Avoidance Critical Probabilistic Roadmaps for Motion Planning in Dynamic Environments

Felipe Felix Arias
Brian Andrew Ichter
Nancy M. Amato
IEEE International Conference on Robotics and Automation (ICRA) (2021) (to appear)

Abstract

Motion planning among dynamic obstacles is
an essential capability towards navigation in the real-world.
Sampling-based motion planning algorithms find solutions by
approximating the robot’s configuration space through a graph
representation, predicting or computing obstacles’ trajectories,
and finding feasible paths via a pathfinding algorithm. In this
work, we seek to improve the performance of these subproblems
by identifying regions critical to dynamic environment navi-
gation and leveraging them to construct sparse probabilistic
roadmaps. Motion planning and pathfinding algorithms should
allow robots to prevent encounters with obstacles, irrespective
of their trajectories, by being conscious of spatial context
cues such as the location of chokepoints (e.g., doorways).
Thus, we propose a self-supervised methodology for learning
to identify regions frequently used for obstacle avoidance from
local environment features.

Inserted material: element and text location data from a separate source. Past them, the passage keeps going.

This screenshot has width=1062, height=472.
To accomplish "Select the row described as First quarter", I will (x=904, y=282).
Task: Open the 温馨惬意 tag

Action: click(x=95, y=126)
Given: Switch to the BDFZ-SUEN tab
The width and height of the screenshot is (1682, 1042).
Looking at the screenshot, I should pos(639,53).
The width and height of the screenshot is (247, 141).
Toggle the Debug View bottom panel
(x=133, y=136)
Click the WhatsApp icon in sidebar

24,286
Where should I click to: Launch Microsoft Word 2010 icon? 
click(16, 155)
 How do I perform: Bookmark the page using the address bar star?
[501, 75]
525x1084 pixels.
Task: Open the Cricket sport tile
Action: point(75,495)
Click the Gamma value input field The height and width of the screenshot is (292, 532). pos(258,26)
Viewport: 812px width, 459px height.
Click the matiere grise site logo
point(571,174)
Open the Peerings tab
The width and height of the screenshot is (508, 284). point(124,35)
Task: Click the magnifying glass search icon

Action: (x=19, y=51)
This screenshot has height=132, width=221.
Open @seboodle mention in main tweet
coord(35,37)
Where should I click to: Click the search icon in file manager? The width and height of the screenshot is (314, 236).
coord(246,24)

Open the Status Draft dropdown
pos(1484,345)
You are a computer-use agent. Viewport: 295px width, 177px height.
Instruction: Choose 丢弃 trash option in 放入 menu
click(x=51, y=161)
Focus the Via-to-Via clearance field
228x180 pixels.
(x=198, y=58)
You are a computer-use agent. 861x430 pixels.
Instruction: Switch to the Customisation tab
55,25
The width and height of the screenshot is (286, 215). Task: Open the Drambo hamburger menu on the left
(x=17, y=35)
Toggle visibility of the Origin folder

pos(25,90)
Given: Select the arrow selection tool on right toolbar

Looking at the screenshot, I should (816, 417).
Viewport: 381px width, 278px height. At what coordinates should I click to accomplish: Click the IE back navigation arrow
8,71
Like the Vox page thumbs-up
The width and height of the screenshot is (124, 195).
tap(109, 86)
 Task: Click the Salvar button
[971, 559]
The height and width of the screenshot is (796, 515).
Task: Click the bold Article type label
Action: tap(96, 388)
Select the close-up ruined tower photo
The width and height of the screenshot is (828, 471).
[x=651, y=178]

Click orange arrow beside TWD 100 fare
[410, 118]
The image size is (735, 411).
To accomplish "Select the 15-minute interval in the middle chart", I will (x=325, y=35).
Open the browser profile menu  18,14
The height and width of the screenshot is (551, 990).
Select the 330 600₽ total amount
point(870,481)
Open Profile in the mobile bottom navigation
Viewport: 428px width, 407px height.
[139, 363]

As an application of this concept, we
leverage a neural network to generate hierarchical probabilistic
roadmaps termed Avoidance Critical Probabilistic Roadmaps
(ACPRM). These roadmaps contain motion structures that
enable efficient obstacle avoidance, reduce the search and
planning space, and increase a roadmap’s reusability and
coverage. ACPRMs are demonstrated to achieve up to five
orders of magnitude improvement over grid-sampling in the
multi-agent setting and up to ten orders of magnitude over a
competitive baseline in the multi-query setting.